Em um nível mais pessoal, Vossa Eminência, quais são suas lembranças mais fortes e talvez mais vívidas daquele período?
A lembrança mais vívida é a de entrar no quilômetro 5 dois dias antes: era impossível atravessar o posto de controle. Eu estava lá. Vi com meus próprios olhos: o Papa escolheu ir em um veículo não blindado, mas em campo aberto. Todos sabiam que havia muitas armas no local. Francisco teve a coragem de ir até lá e vimos que o imã também concordou em ir no papamóvel. Essa é a imagem mais forte. Quando saí para ir ao estádio, vi muçulmanos saindo em massa, arriscando suas vidas. Foi sua fé que os levou a sair. Um imã nos disse: ‘O Papa não veio para vocês, cristãos, mas para nós, muçulmanos. Estávamos no enclave, estávamos na escravidão. Ele nos libertou!”
Eminência, uma última pergunta: o senhor se tornou inseparável do Imã… entre cristãos e muçulmanos e também com os protestantes. Vocês realizam iniciativas juntos quase diariamente. Esse é outro fruto. É claro que é o resultado de seu trabalho, mas também é o resultado da visita do Papa…
A visita do papa nos confortou, incentivou e apoiou nesse trabalho. E fomos nós três que pedimos a ele que viesse à República Centro-Africana. Acho que todos nós somos gratos a ele. Esse é o fruto de sua passagem.
O Jubileu de 2025. Como estão se preparando para ele?
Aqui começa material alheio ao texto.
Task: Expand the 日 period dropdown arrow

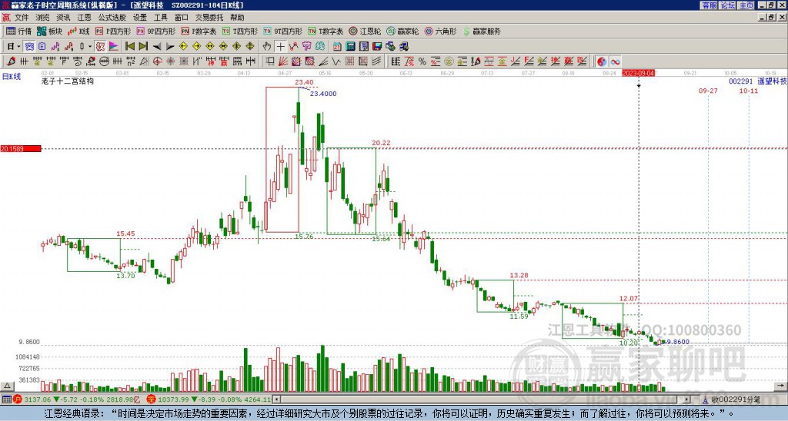Action: (x=19, y=47)
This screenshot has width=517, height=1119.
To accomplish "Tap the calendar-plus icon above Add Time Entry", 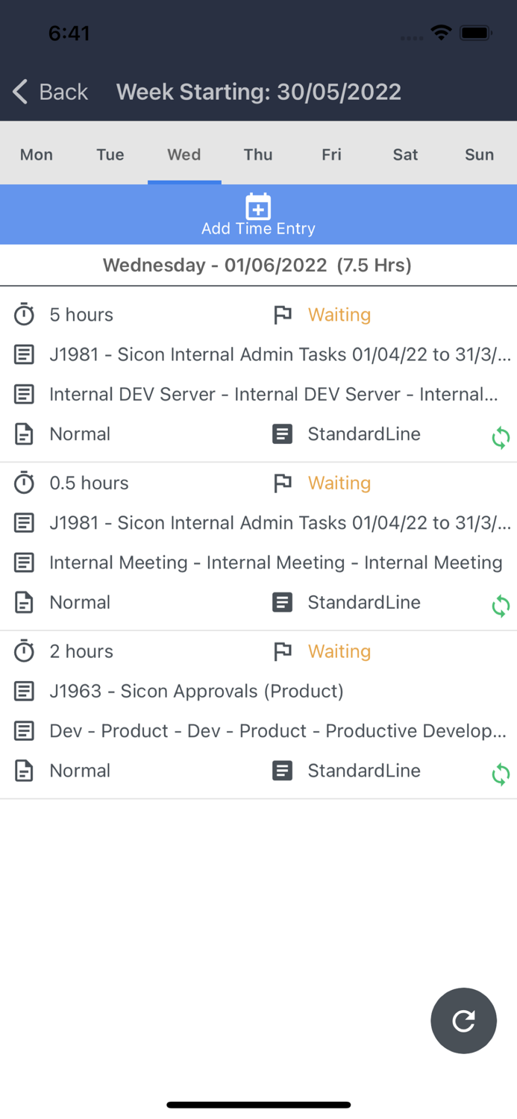I will point(258,207).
O Jubileu de 2025 é um momento importante para a Igreja. Bem, já estão sendo criados grupos aqui para refletir, orar, reunir-se e também para ver como, localmente, viveremos esse momento. Este ano celebraremos 130 anos de evangelização na República Centro-Africana e, ao mesmo tempo, estaremos caminhando para 2025, que está logo ali, e estamos trabalhando em ambos. Portanto, acho que há muito entusiasmo. Eu estava com um grupo de jovens que se encontrava na igreja em massa e dissemos uns aos outros: este é um momento importante porque é um momento de graça, mas também é um momento complicado e elevado. Não podemos deixar passar esse momento favorável.